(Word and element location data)
# # # # # # #
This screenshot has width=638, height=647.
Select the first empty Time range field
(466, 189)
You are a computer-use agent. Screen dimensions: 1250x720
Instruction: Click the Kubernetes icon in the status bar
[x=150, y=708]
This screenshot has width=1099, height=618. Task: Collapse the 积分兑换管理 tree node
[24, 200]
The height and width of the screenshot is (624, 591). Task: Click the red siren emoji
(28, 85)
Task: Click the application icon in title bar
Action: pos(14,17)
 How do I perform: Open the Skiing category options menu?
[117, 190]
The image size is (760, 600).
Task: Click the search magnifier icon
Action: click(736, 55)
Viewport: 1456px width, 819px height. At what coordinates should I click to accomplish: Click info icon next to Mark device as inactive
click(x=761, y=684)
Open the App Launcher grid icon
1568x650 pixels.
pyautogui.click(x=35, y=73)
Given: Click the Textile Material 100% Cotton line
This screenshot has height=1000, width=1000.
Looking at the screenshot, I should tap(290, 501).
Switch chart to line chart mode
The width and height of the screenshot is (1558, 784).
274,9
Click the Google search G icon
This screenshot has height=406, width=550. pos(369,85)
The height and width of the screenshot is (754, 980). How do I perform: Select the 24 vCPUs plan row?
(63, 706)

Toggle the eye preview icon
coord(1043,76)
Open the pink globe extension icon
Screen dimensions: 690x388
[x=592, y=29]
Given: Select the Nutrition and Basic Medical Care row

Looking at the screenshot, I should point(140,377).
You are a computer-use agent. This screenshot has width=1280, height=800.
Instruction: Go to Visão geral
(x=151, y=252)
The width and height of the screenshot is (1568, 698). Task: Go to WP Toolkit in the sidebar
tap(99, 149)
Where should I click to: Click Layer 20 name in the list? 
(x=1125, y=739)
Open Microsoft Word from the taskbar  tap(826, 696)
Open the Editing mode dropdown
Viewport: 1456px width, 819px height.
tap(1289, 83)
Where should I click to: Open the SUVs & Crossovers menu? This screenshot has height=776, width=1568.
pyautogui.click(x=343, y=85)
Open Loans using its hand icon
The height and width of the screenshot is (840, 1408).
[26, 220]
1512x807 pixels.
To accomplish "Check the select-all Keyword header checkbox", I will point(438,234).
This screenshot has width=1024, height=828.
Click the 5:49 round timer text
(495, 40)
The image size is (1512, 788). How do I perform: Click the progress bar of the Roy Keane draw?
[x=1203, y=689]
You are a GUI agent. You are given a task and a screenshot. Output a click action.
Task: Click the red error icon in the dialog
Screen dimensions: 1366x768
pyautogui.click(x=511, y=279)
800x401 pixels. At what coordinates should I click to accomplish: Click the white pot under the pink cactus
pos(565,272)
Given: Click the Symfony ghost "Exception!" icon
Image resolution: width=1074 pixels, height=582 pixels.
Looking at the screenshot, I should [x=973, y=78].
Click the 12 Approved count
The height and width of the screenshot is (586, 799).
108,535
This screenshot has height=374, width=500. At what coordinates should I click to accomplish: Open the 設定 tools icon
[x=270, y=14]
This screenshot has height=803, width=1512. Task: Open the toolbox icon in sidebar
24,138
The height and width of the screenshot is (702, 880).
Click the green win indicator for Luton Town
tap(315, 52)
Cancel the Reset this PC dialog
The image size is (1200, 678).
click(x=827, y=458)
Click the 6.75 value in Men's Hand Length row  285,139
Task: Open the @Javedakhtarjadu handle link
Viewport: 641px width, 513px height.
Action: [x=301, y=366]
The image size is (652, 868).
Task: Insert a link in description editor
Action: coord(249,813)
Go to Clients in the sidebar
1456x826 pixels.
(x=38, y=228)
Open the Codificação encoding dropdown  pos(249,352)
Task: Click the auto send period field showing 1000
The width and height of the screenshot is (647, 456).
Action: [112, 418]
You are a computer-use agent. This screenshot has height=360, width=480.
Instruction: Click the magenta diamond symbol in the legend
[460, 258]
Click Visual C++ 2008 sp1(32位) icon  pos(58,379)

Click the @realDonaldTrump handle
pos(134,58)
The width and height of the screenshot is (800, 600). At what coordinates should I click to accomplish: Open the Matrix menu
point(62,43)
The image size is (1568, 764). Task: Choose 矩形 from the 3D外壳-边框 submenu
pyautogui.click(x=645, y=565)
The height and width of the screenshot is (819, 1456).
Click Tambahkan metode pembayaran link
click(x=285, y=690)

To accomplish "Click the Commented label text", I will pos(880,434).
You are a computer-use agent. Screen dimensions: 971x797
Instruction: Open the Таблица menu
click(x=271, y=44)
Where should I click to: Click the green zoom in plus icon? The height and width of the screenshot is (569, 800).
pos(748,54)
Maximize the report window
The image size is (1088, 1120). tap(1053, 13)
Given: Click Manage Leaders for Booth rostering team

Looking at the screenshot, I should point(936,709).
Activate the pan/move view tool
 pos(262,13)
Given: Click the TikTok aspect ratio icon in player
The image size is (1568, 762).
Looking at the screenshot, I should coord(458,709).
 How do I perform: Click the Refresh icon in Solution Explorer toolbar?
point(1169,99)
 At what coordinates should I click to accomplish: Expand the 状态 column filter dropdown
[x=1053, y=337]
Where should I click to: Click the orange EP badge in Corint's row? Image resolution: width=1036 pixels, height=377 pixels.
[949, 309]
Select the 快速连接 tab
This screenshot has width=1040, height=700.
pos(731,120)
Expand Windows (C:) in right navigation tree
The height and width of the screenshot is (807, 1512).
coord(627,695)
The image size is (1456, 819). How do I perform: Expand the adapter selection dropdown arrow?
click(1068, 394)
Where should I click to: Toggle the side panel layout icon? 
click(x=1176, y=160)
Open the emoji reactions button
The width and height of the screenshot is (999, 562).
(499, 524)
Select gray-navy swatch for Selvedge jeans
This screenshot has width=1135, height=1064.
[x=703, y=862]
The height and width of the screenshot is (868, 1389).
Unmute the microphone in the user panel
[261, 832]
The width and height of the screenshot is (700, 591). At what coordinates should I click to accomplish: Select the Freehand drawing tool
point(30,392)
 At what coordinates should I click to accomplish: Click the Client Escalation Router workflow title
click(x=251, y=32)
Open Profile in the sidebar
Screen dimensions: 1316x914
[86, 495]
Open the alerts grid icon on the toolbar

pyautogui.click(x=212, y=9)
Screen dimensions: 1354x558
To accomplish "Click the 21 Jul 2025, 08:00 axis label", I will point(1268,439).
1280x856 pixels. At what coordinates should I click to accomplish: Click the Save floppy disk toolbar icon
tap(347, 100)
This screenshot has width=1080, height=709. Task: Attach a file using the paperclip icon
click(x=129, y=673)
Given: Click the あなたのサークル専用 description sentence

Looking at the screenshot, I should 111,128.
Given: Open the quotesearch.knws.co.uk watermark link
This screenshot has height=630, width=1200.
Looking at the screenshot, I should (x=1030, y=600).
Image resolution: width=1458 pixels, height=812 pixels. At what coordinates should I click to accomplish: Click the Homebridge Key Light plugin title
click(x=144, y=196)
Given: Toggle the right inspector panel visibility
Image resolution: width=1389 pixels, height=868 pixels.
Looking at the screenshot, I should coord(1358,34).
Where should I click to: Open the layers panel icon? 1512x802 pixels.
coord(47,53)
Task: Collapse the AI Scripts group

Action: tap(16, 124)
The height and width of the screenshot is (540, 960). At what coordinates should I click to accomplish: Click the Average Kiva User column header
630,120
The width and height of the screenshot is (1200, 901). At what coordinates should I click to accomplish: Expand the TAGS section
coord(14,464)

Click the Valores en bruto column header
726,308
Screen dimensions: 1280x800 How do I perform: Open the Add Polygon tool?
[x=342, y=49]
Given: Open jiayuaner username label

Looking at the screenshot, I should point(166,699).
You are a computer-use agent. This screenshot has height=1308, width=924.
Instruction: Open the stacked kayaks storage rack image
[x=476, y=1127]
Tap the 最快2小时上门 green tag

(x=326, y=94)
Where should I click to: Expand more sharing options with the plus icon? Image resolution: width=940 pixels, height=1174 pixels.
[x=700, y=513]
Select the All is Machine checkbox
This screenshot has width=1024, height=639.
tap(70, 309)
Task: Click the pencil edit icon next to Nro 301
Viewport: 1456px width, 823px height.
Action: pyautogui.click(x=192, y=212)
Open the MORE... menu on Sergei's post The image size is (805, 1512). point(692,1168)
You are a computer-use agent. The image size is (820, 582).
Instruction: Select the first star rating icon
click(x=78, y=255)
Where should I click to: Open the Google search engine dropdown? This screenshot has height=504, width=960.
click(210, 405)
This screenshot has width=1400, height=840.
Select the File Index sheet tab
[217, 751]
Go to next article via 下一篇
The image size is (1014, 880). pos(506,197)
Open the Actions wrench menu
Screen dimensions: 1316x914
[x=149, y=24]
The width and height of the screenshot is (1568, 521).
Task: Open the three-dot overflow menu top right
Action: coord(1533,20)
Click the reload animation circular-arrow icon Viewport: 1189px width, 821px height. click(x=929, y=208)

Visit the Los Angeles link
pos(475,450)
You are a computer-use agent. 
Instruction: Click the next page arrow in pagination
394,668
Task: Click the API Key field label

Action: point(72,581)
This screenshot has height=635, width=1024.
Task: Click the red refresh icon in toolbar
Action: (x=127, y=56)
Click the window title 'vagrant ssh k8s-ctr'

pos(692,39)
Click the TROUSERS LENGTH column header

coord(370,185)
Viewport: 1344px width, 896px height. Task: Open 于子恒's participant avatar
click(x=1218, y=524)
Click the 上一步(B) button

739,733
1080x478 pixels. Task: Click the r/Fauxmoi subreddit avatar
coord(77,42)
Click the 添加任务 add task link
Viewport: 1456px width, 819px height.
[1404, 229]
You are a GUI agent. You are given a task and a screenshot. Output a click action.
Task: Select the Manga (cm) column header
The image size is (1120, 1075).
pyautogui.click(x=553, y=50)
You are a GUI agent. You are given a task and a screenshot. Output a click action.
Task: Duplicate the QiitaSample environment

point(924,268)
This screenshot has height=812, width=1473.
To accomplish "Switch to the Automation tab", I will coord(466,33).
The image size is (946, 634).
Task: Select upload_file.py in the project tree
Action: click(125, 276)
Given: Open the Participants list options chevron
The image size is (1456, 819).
# # # # # # #
*Task objective*
Please transcribe the lines from the one containing "Go to Clients in the sidebar" through the one containing "pos(134,58)", inclusive, without any changes.

*Answer to the problem*
Go to Clients in the sidebar
1456x826 pixels.
(x=38, y=228)
Open the Codificação encoding dropdown  pos(249,352)
Task: Click the auto send period field showing 1000
The width and height of the screenshot is (647, 456).
Action: [112, 418]
You are a computer-use agent. This screenshot has height=360, width=480.
Instruction: Click the magenta diamond symbol in the legend
[460, 258]
Click Visual C++ 2008 sp1(32位) icon  pos(58,379)

Click the @realDonaldTrump handle
pos(134,58)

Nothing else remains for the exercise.